Activity: Recast everything from the first line of the items down to the line containing "Image resolution: width=474", both included, as a Markdown table with the columns Row and Line. Give each non-blank line its own numbered row.

Data for analysis:
----------------------------------------
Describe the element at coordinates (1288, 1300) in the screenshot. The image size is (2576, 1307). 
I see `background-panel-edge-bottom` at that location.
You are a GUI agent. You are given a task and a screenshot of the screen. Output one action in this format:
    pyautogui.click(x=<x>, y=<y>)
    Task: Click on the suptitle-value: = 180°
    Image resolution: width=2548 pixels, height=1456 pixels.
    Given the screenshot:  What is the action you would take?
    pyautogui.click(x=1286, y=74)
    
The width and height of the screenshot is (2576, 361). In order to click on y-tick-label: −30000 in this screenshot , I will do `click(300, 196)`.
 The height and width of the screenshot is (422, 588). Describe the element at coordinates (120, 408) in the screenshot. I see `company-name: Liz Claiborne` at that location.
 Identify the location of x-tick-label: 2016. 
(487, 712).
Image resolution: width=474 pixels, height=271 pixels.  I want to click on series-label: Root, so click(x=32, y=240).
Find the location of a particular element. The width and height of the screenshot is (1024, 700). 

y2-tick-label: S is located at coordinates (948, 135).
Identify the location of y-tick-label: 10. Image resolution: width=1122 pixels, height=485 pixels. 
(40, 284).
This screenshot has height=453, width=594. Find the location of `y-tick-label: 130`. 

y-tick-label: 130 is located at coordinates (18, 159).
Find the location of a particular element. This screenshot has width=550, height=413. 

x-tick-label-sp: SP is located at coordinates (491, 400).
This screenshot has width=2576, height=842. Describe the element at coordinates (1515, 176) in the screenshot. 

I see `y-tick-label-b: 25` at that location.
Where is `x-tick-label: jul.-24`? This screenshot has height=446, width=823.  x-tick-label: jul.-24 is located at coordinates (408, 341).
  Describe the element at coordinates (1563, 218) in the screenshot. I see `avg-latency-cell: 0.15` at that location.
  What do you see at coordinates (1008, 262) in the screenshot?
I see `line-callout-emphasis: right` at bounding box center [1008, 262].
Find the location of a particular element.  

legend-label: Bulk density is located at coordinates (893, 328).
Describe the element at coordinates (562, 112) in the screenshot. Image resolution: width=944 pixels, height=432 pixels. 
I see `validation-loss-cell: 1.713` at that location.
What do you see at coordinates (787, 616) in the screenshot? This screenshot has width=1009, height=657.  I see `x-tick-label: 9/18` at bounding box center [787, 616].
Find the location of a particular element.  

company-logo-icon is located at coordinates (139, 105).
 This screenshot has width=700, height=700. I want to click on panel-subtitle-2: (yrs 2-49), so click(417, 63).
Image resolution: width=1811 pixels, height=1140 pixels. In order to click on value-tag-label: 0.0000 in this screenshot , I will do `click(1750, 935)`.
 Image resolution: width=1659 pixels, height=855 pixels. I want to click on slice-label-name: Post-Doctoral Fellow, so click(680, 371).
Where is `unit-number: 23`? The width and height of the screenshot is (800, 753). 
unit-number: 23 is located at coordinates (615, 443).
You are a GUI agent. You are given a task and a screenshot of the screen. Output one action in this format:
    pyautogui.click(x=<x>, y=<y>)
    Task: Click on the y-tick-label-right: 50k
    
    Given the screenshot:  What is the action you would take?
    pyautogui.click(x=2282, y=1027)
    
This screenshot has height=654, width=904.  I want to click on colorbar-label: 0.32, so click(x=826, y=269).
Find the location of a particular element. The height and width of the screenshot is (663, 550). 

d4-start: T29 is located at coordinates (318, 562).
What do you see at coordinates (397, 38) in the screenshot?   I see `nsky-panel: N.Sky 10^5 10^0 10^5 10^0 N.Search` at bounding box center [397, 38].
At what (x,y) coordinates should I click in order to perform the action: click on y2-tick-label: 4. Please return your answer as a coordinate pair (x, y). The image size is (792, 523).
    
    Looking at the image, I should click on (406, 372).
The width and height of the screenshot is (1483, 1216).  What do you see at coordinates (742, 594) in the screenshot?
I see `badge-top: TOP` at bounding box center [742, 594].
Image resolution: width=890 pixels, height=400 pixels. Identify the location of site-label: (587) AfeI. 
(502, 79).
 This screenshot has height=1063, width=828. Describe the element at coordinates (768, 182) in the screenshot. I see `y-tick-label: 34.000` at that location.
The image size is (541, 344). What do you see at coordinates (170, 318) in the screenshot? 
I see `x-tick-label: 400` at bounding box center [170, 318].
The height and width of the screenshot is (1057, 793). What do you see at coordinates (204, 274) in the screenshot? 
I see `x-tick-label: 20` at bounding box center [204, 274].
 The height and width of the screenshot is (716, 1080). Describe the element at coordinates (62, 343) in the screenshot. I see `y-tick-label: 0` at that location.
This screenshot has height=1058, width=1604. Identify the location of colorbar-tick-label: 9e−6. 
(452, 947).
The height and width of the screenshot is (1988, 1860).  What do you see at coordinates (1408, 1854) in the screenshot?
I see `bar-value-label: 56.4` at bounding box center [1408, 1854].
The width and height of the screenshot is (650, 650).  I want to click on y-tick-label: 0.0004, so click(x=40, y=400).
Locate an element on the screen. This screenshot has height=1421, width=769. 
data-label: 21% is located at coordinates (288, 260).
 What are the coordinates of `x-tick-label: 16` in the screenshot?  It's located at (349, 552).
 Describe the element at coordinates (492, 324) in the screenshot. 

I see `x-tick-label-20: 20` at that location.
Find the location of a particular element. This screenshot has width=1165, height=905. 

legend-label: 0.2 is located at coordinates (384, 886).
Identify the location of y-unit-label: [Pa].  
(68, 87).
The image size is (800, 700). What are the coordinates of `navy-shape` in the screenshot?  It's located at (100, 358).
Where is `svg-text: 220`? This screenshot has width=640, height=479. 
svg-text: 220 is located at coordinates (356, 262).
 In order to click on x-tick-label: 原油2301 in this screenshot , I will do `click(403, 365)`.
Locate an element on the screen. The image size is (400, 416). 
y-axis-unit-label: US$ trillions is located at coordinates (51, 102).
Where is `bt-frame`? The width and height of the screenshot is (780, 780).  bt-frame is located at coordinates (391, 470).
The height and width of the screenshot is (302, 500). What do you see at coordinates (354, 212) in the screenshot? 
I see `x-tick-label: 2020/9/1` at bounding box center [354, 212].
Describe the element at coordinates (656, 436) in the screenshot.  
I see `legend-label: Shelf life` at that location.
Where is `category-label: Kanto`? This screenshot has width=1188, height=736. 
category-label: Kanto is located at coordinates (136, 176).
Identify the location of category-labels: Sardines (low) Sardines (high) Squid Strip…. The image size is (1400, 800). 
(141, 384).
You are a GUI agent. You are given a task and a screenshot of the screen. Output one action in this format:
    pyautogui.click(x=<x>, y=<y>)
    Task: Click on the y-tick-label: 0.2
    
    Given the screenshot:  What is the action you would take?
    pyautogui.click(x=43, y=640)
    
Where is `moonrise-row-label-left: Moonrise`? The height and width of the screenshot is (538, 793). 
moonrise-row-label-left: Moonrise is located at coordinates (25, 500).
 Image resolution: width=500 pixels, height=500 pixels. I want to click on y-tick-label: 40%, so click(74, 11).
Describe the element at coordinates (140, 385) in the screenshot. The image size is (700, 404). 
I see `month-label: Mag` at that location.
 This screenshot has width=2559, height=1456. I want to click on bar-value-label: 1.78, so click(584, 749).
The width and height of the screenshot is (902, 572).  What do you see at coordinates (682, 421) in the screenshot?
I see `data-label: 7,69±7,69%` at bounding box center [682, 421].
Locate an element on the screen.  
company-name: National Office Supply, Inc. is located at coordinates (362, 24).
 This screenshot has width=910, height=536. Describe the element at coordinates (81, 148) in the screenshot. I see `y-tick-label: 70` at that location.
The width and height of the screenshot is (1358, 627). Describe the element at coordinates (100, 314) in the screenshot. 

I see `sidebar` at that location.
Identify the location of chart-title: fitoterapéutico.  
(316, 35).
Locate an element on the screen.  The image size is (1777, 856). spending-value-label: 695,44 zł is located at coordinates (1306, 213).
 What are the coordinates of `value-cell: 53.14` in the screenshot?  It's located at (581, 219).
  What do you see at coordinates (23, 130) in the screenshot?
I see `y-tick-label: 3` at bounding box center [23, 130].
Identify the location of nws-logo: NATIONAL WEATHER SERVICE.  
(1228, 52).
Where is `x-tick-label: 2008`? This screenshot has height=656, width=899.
----------------------------------------
Written solution:
| Row | Line |
|---|---|
| 1 | Describe the element at coordinates (1288, 1300) in the screenshot. The image size is (2576, 1307).  |
| 2 | I see `background-panel-edge-bottom` at that location. |
| 3 | You are a GUI agent. You are given a task and a screenshot of the screen. Output one action in this format: |
| 4 |     pyautogui.click(x=<x>, y=<y>) |
| 5 |     Task: Click on the suptitle-value: = 180° |
| 6 |     Image resolution: width=2548 pixels, height=1456 pixels. |
| 7 |     Given the screenshot:  What is the action you would take? |
| 8 |     pyautogui.click(x=1286, y=74) |
| 9 | The width and height of the screenshot is (2576, 361). In order to click on y-tick-label: −30000 in this screenshot , I will do `click(300, 196)`. |
| 10 |  The height and width of the screenshot is (422, 588). Describe the element at coordinates (120, 408) in the screenshot. I see `company-name: Liz Claiborne` at that location. |
| 11 |  Identify the location of x-tick-label: 2016.  |
| 12 | (487, 712). |
| 13 | Image resolution: width=474 pixels, height=271 pixels.  I want to click on series-label: Root, so click(x=32, y=240). |